2. For the reasons I give below, I grant leave to appeal. I allow the appeal and I set aside the decision of the appeal tribunal. However, rather than refer the appeal to a newly constituted tribunal, I consider that I should determine the appeal myself. Under Article 15(8)(i) of the Social Security (NI) Order 1998, I give the decision that the tribunal should have given. I find that the appellant is not entitled to housing benefit and is not entitled to rate relief from and including 19 December 2017.
REASONS
Background
3. The appellant, a full-time student, made a claim to Land and Property Services (LPS) on 19 December 2017 in respect of the rates on his owner-occupied accommodation in Belfast. The claim form was headed “Housing Benefit and Rate Relief Claim Form for Owner Occupiers”. On 13 January 2018 the claim was disallowed on the basis that the appellant was not entitled to housing benefit (HB) as he was a full-time student. The appellant submitted an appeal to the LPS housing benefit and rate relief team. However, he waived his right to an oral hearing of the appeal.

Stored records:
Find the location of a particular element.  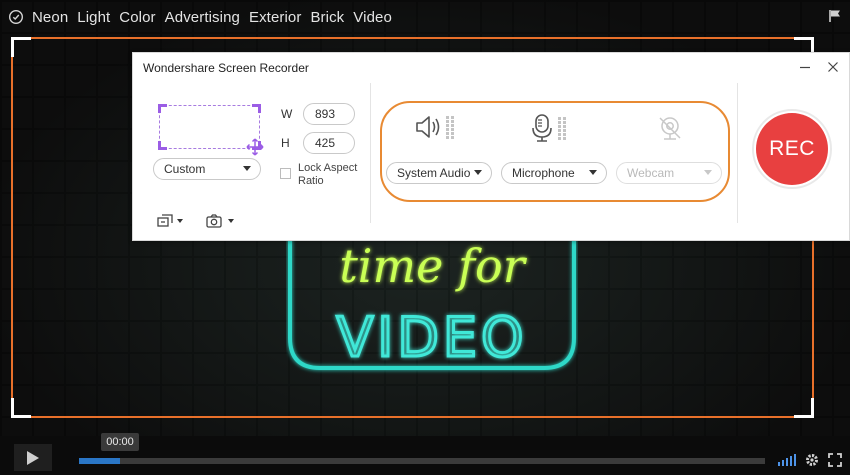

time-tooltip: 00:00 is located at coordinates (120, 442).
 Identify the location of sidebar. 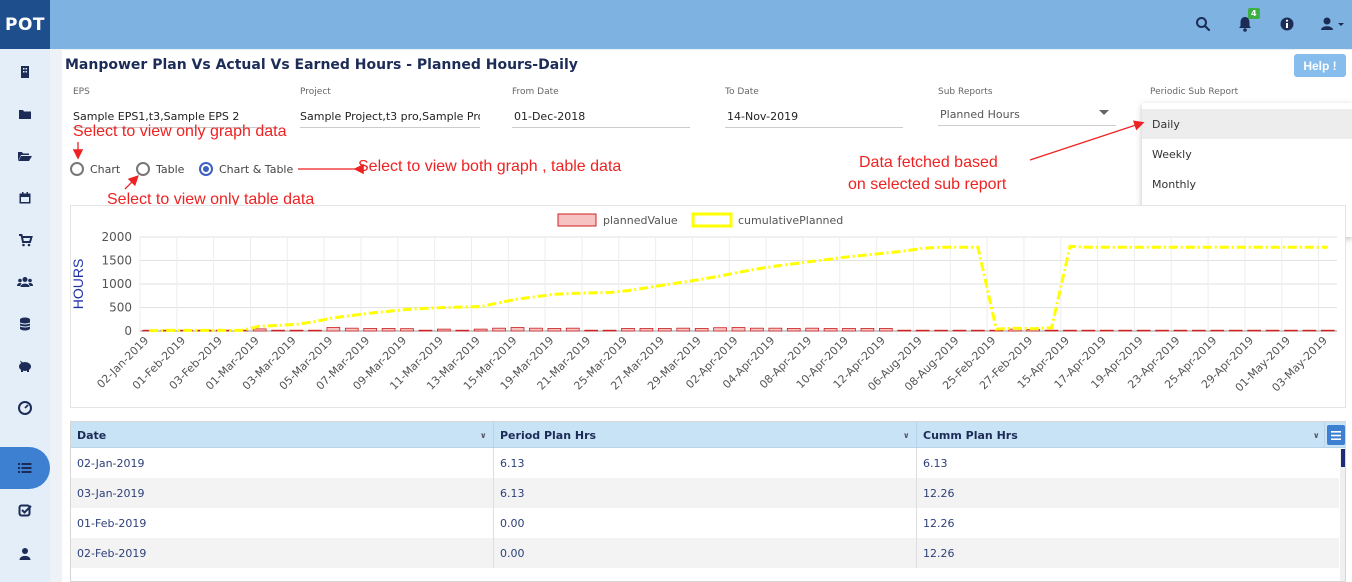
(25, 316).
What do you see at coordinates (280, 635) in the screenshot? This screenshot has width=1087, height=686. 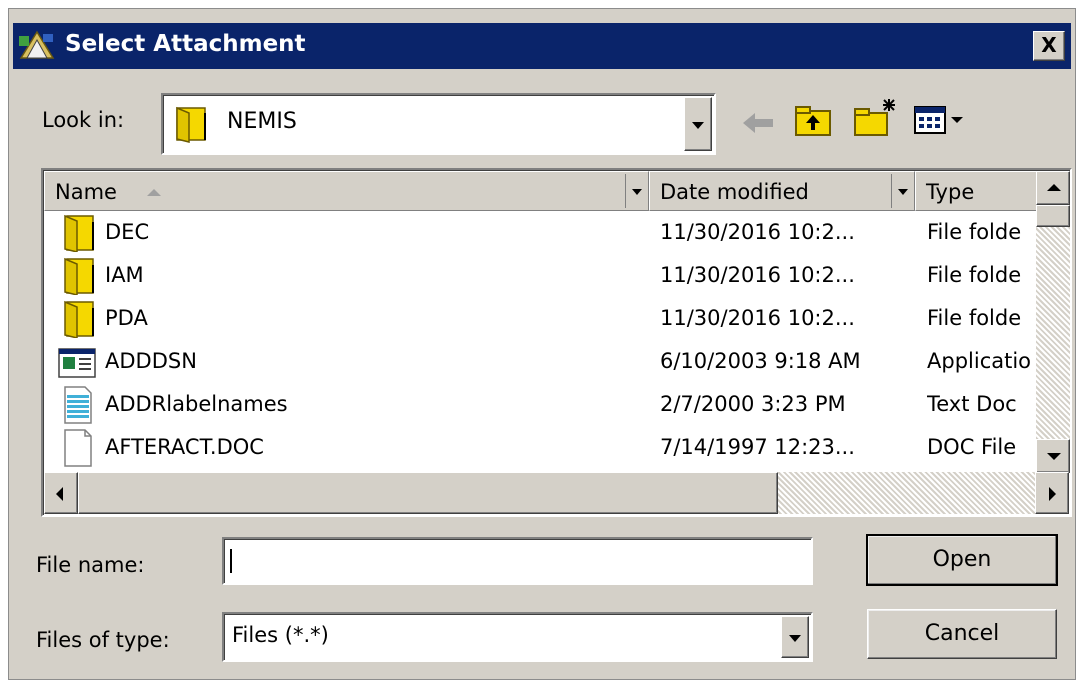 I see `files-of-type-value: Files (*.*)` at bounding box center [280, 635].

WORK TO BE COMPLETED ::
List every abbreviation that appears inside parentheses in the housing benefit appeal text.

RESPONSE BELOW ::
NI, LPS, HB